=== Begin Enclosure ===

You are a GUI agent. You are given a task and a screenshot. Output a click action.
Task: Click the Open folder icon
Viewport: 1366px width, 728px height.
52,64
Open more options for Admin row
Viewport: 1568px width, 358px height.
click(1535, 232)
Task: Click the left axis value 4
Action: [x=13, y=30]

=== End Enclosure ===

AIM OF THE EXERCISE:
With every word kept as it is, set down the entries again.

TASK RESPONSE:
You are a GUI agent. You are given a task and a screenshot. Output a click action.
Task: Click the Open folder icon
Viewport: 1366px width, 728px height.
52,64
Open more options for Admin row
Viewport: 1568px width, 358px height.
click(1535, 232)
Task: Click the left axis value 4
Action: [x=13, y=30]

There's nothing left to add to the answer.